> **TEXT PASSAGE**
START

Owning a product and owning its license are two different things.

Without license, you 'own' a copy but not its license; in other words, you are paying to borrow the item. License can be revoked, read the fine print.

Crossing the line between virtual and physical theft to suit your argument makes as much sense as saying that because the banks only borrowed the money, those taxpayers deserve to foot the bill for the bailout and homeowners deserve to lose their homes, and is a primary contributor to why you are confusing yourself.

Bait and switch tactics are quite malicious, and ownership is usually identified or interpreted externally as a display of unexplainable defensive behavior. And we all do it, it is a factual matter of human sociology. 

It is not a question of physical ownership, it is a matter of wrongful acquisition and infringement of copy RIGHTS, aka LICENSE.

The content creator at ALL TIMES unless they specific otherwise MAINTAINS THEIR LICENSE.

You are talking about an intangible or non-physical product, and the rights to protect that license extend to anyone willing to protect them.

END

> **GIVEN DATA**
START

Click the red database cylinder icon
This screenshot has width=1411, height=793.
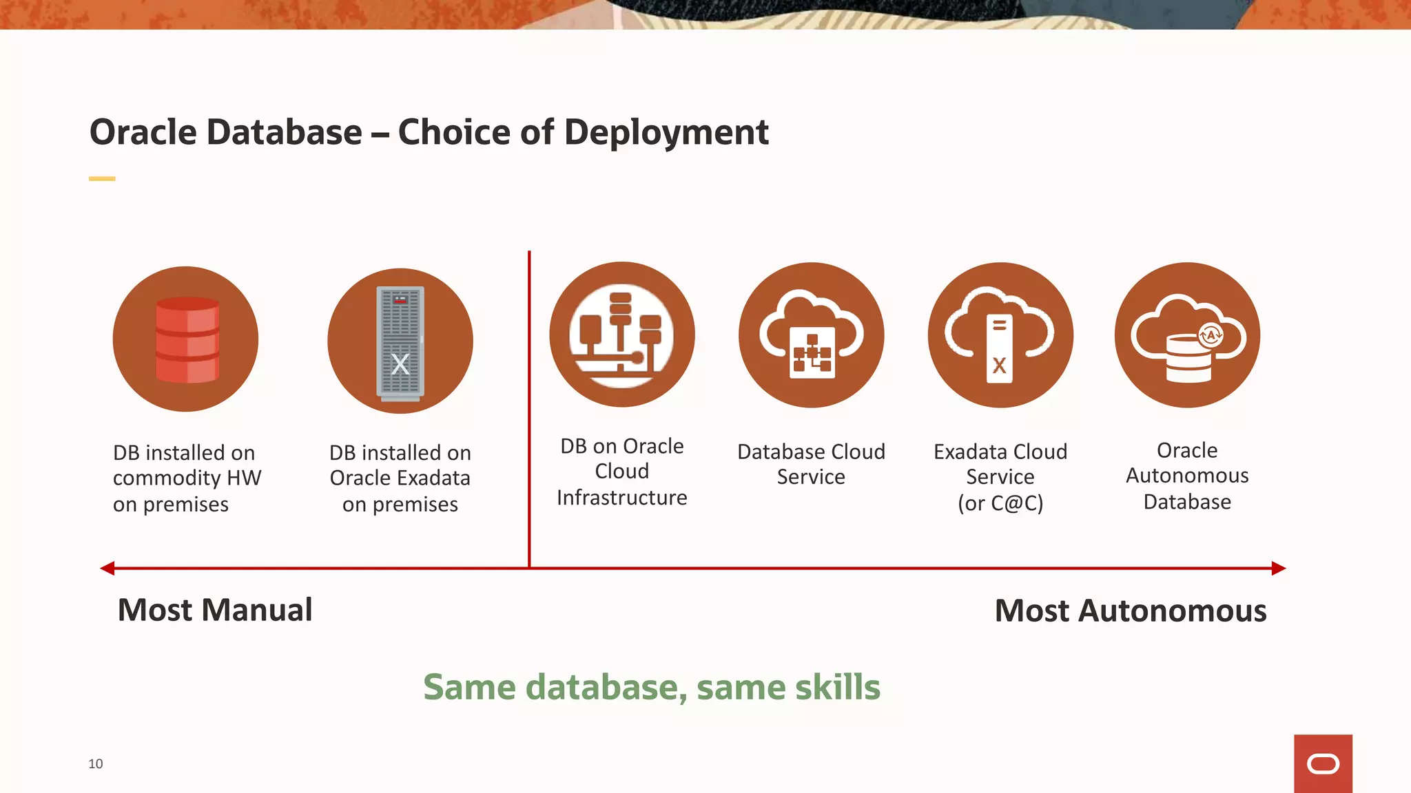tap(187, 339)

END

> **EXERCISE INSTRUCTIONS**
From the text above on owning a product versus owning its license, copy word for word the part starting at "Owning a product" and ending at "of human sociology.".

> **REPLY**
Owning a product and owning its license are two different things.

Without license, you 'own' a copy but not its license; in other words, you are paying to borrow the item. License can be revoked, read the fine print.

Crossing the line between virtual and physical theft to suit your argument makes as much sense as saying that because the banks only borrowed the money, those taxpayers deserve to foot the bill for the bailout and homeowners deserve to lose their homes, and is a primary contributor to why you are confusing yourself.

Bait and switch tactics are quite malicious, and ownership is usually identified or interpreted externally as a display of unexplainable defensive behavior. And we all do it, it is a factual matter of human sociology.